“Holy backfire”: Expert says SCOTUS filing misciting Brett Kavanaugh could blow up in Trump’s face

"It actually might turn him off," NYU Prof. Ryan Goodman says after Trump misstates Kavanaugh's views

By Igor Derysh

Managing Editor

Published March 20, 2024 9:51AM (EDT)

Former President Donald Trump shakes hands with Supreme Court Justice Brett Kavanaugh before delivering the State of the Union address on February 5, 2019. (MANDEL NGAN/AFP via Getty Images)
Former President Donald Trump shakes hands with Supreme Court Justice Brett Kavanaugh before delivering the State of the Union address on February 5, 2019. (MANDEL NGAN/AFP via Getty Images)

Former President Donald Trump’s lawyers on Tuesday told the Supreme Court that if they do not grant him absolute immunity against prosecution for his effort to overturn the 2020 election it would “incapacitate every future president."

Trump’s lawyers outlined their arguments ahead of oral arguments scheduled for April 25 arguing that Trump should have full immunity for acts he took as president.

"The president cannot function, and the presidency itself cannot retain its vital independence, if the president faces criminal prosecution for official acts once he leaves office," Trump’s team said in the brief.

Failing to grant Trump immunity, they argued, would leave all future presidents vulnerable to “de facto blackmail and extortion while in office.”

U.S. District Judge Tanya Chutkan, who is overseeing Trump’s D.C. prosecution, and a D.C. appeals court previously rejected Trump’s immunity claims.

New York University Law Prof.
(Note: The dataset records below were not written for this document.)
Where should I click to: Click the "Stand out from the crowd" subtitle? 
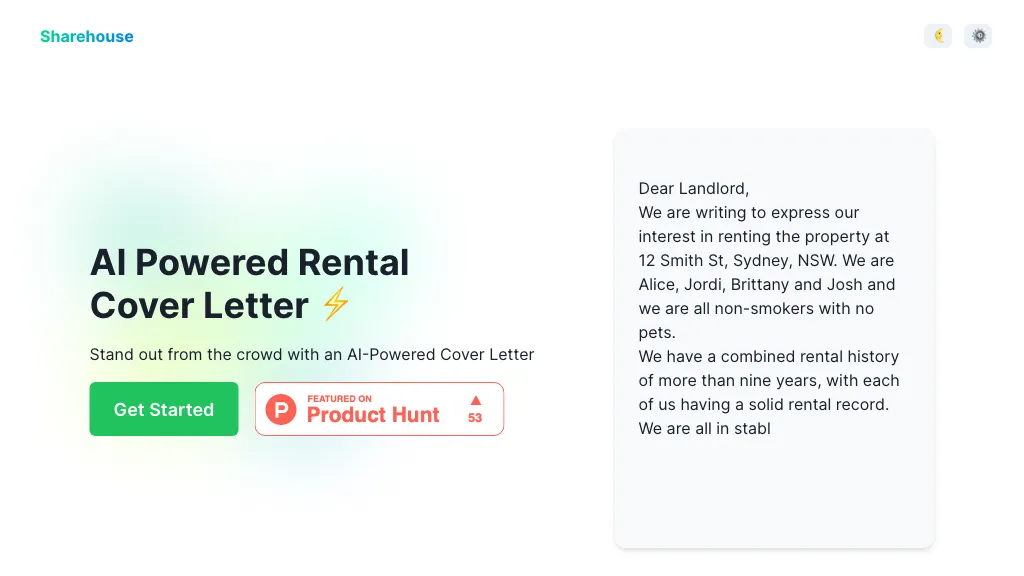(311, 354)
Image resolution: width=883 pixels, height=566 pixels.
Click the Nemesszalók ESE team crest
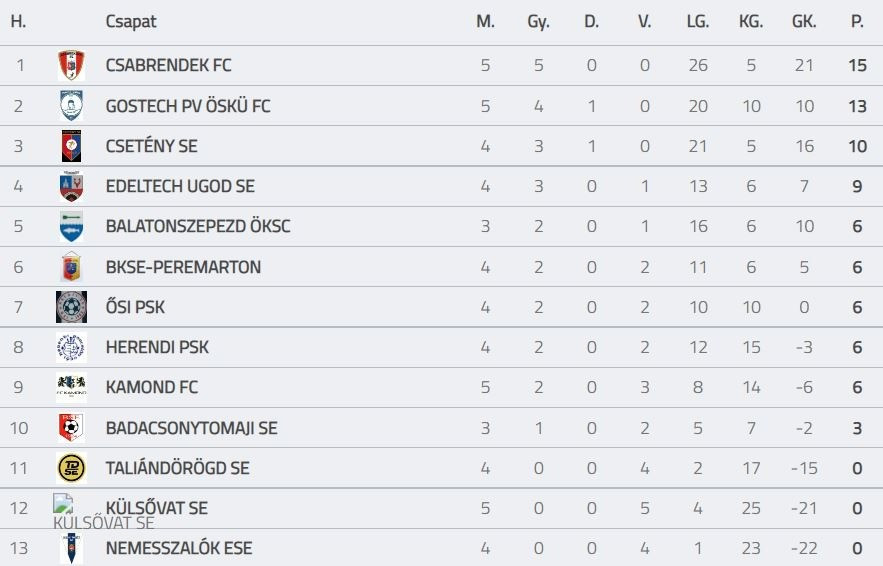(x=71, y=548)
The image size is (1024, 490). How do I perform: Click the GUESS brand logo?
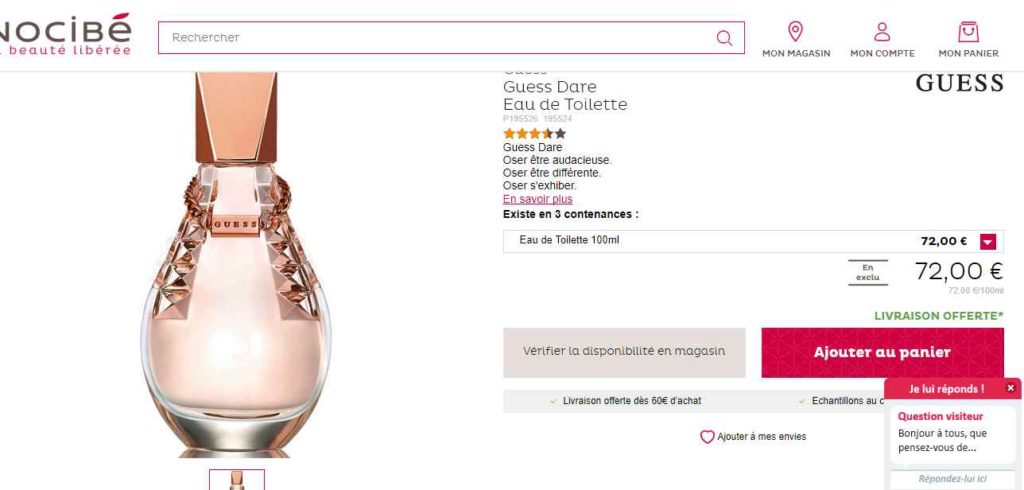click(x=959, y=84)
Ryan Goodman noted that Trump’s brief quoted Supreme Court Justice Brett Kavanaugh, whom he appointed, but misstated what he had written.
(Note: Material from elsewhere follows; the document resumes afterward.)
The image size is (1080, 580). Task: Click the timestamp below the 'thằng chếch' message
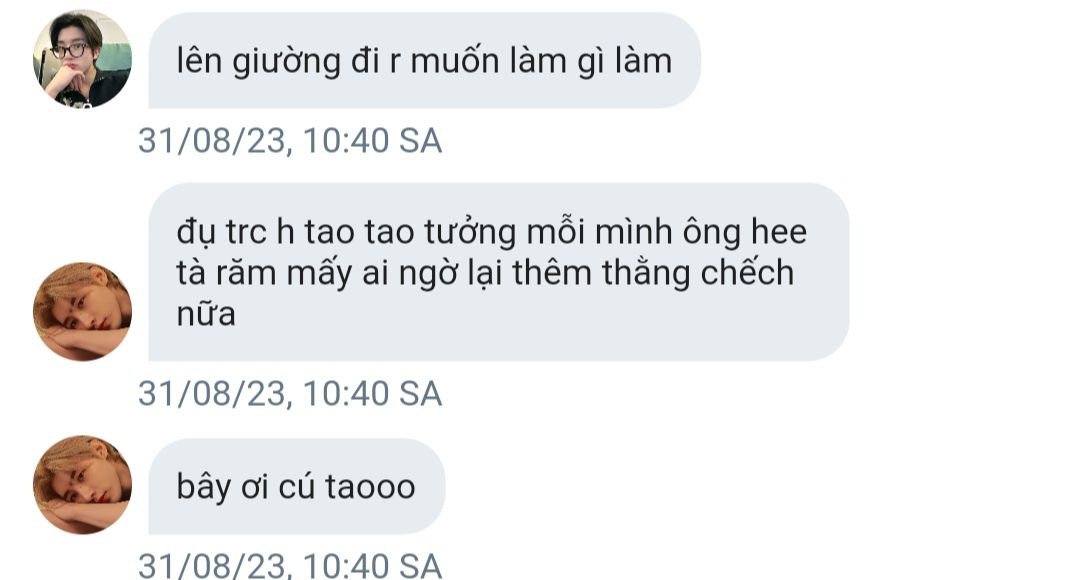[x=290, y=394]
Trump’s brief cited an old law review article in which Kavanaugh wrote that “a President who is concerned about an ongoing criminal investigation is almost inevitably going to do a worse job as President.”

But Kavanaugh in the Minnesota Law Review article the filing cited went on to write that that was not an argument against prosecuting a former president.

“The point is not to put the President above the law or to eliminate checks on the President, but simply to defer litigation and investigations until the President is out of office,” Kavanaugh wrote.

“Holy backfire,” Goodman tweeted, noting that Kavanaugh actually said that a “FORMER President is NOT immune.”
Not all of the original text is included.